═════ Selected text ═════

# Forum Forum Help Desk Introduce Yourself  Rae From West Virginia

## RedheadRae

Hello,  
I'm Rae from West Virginia.  
We live in an 1908 balloon construction farm house that needs to have just about everything renovated (except the windows, exterior siding, and roofing). 
Coming here for some advice on ideas we are kicking around.

----------


## toooldforthis

welcome

----------


## r3nov8or

I just read about balloon framing construction. Interesting. Don't think we saw this in Australia.
 Could be wrong; it happens  :Smilie:  
Welcome! Hopefully we can help

----------


## johnc

> I just read about balloon framing construction. Interesting. Don't think we saw this in Australia.

═════ Provided data ═════

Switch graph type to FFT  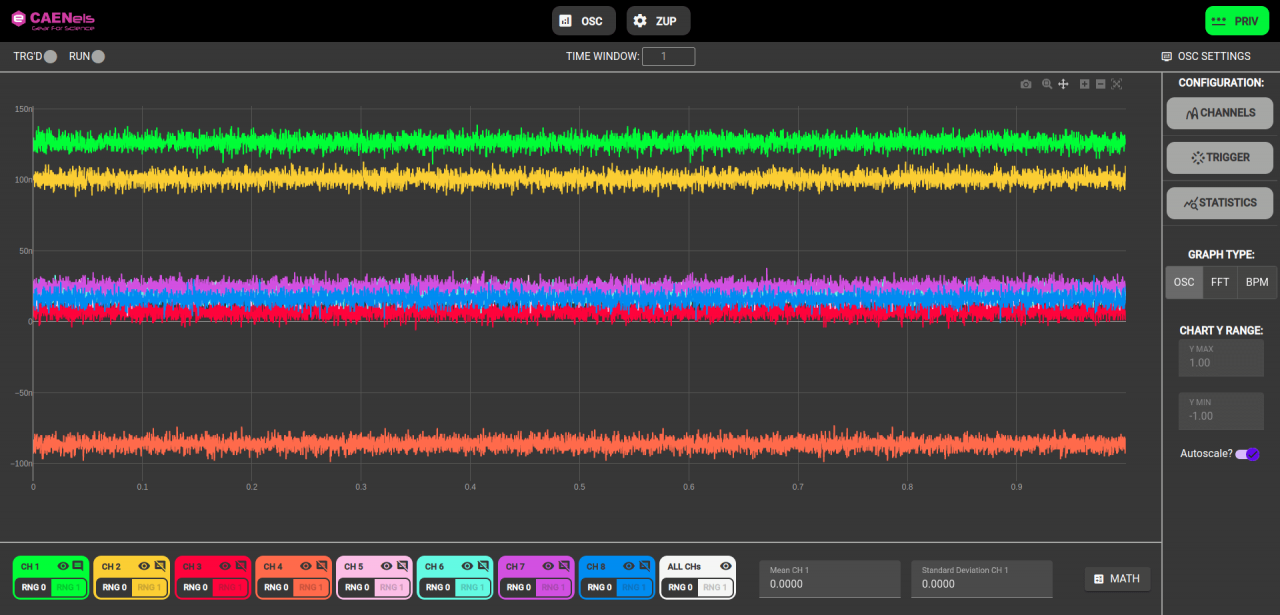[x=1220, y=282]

═════
═════ Provided data ═════

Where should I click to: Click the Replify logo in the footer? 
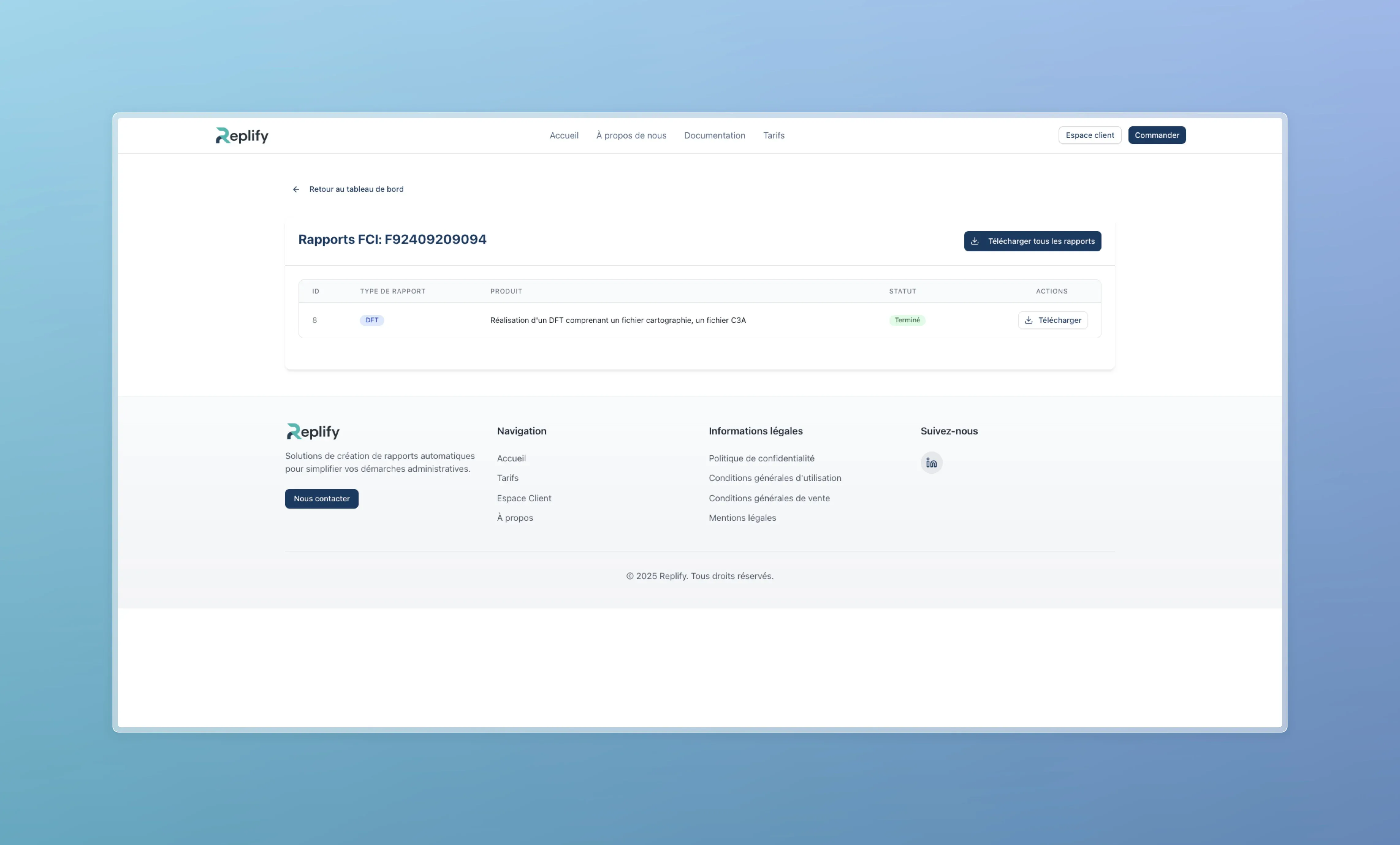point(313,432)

═════

• _Task instructions_
#1 From the forum thread introducing Rae from West Virginia, write out the stretch from "## RedheadRae" through "are kicking around.".
#2 Translate this sentence from the forum thread into Spanish: "Coming here for some advice on ideas we are kicking around."
#3 Supply what comes next in the forum thread introducing Rae from West Virginia, picking up after its final line.

• _Answers per task_
#1
## RedheadRae

Hello,  
I'm Rae from West Virginia.  
We live in an 1908 balloon construction farm house that needs to have just about everything renovated (except the windows, exterior siding, and roofing). 
Coming here for some advice on ideas we are kicking around.

#2 Vengo aquí en busca de consejos sobre algunas ideas que estamos barajando.

#3
>  Could be wrong; it happens  
> Welcome! Hopefully we can help

   Balloon framing is also called stick framing, it replaced the heavy timbers previously used and is the same as our modern frames here. It was called balloon framing because the old timers said it was so light it would float away in a breeze like a balloon. Going from adzed tree trunks to 4" x 2" framing timber went against their learned knowledge, in fact balloon framing proved more resiliant to high wind loads because it flexed more than the 6" and 8" square timber used previously.

----------


## r3nov8or

Balloon framing is characterised by continuous studs two stories high and the first floor set inside the tall stud frame. I don't think we ever did that here. 
Platform framing, like we do here, replaced balloon framing when the availability of the extra long stud timbers declined.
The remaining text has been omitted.